Martin Fochler, München. Die Freien Wähler (FW), als bürgernahe kommunalpolitische Alternative zur CSU schon lange erfolgreich und aktiv, wurden 2018 erstmals als Koalitionspartner der CSU gebraucht. Das Landtagswahlergebnis 2023 belegte eine wachsende Basis dieser Verbindung bei Zunahme des Gewichts der FW (von 11,6% auf 15,8%) und geringen Verlusten (von 37,2% auf 37%) der CSU.1 Die Verhandlungen über Koalitionsvereinbarung sowie Zuschnitt und personelle Besetzung der Ministerien verliefen geräuschlos. Am 31.10. wurde Markus Söder mit der Mehrheit des Landtags zum Ministerpräsidenten gewählt, am 8.11. hatte der Landtag dann über den Vorschlag des Ministerpräsidenten zu „Zahl und Abgrenzung der Geschäftsbereiche sowie die Berufung zum Minister- bzw. Staatssekretärsamt“2 zu beschließen. In der Debatte beteiligten sich alle Fraktionen. Mit keinem einzigen Wort wurde die Berufung von Hubert Aiwanger problematisiert. Obwohl die Möglichkeit bestanden hätte, verlangte niemand eine geheime Abstimmung. Das Personaltableau wurde mit den Stimmen der Koalition, gegen die Stimmen der Oppositionsparteien gebilligt, Enthaltungen gab es nicht. Damit ist Hubert Aiwanger parlamentarisch rehabilitiert.
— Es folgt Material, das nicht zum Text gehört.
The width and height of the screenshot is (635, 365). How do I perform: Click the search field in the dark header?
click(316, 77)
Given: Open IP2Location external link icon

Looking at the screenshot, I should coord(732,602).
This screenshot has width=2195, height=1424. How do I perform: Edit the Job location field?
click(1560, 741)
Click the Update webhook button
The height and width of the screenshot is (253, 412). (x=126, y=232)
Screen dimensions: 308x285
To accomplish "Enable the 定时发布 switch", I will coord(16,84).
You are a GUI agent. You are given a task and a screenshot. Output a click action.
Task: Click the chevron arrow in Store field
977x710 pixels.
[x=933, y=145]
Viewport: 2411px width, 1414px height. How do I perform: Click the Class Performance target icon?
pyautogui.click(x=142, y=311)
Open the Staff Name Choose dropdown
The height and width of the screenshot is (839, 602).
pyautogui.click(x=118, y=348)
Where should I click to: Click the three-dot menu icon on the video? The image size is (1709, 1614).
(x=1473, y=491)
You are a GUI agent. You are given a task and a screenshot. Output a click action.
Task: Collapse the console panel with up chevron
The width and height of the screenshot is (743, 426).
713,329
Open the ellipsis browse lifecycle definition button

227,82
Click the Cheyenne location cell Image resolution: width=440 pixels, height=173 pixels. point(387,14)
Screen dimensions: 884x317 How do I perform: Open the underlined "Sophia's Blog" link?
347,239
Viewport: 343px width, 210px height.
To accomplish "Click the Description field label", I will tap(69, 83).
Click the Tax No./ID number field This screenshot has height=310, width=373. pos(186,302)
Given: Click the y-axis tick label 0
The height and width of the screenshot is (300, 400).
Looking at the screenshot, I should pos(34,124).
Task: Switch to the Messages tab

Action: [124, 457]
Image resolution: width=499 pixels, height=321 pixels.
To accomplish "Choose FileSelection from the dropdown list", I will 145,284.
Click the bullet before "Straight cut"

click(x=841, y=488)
Da es im Publikum gleichwohl noch Vorbehalte gegen ihn als stellv. Ministerpräsidenten und Wirtschaftsminister geben mag, wurde zwei unauffällige Ausweichen eingebaut: Anders als in der vorherigen Wahlperiode wurde für das Amt des Ministerpräsidenten Staatsministerin für Familie, Arbeit und Soziales Ulrike Scharf (CSU) als „weitere Stellvertreterin“ benannt und dem Wirtschaftsministerium Tobias Gotthardt, MdL (FW), als Staatssekretär zugeordnet. Auf diese Weise kann Aiwanger im doppelten Sinn des Wortes vertreten werden.

Dass in der AfD die Anhänger von des NS-Ideologen Höcke die Oberhand haben, wurde bei der Konstituierung der Landtagsausschüsse deutlich.

Die Fraktion präsentierte für die ihr nach Geschäftsordnung zustehenden Ausschussvorsitze Kandidaten, die im Plenum keine Mehrheit fanden, die Positionen bleiben einstweilen unbesetzt.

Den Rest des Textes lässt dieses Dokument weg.